▶ EXERCISE AIM
Every line from the one containing "Click the Span Group row value" through the end of the data is to be copied exactly, and nothing outside that range.

----

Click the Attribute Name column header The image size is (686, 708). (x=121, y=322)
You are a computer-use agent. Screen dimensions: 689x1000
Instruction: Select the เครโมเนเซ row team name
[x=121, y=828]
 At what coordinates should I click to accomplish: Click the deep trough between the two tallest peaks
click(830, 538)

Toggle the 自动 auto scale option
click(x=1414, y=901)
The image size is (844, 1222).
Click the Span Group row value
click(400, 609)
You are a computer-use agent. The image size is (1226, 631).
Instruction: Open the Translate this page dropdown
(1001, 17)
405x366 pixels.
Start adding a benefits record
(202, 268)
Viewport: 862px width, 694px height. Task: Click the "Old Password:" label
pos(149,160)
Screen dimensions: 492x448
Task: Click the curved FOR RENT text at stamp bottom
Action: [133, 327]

----

▶ EXERCISE OUTPUT
Click the Span Group row value
click(400, 609)
You are a computer-use agent. The image size is (1226, 631).
Instruction: Open the Translate this page dropdown
(1001, 17)
405x366 pixels.
Start adding a benefits record
(202, 268)
Viewport: 862px width, 694px height. Task: Click the "Old Password:" label
pos(149,160)
Screen dimensions: 492x448
Task: Click the curved FOR RENT text at stamp bottom
Action: [133, 327]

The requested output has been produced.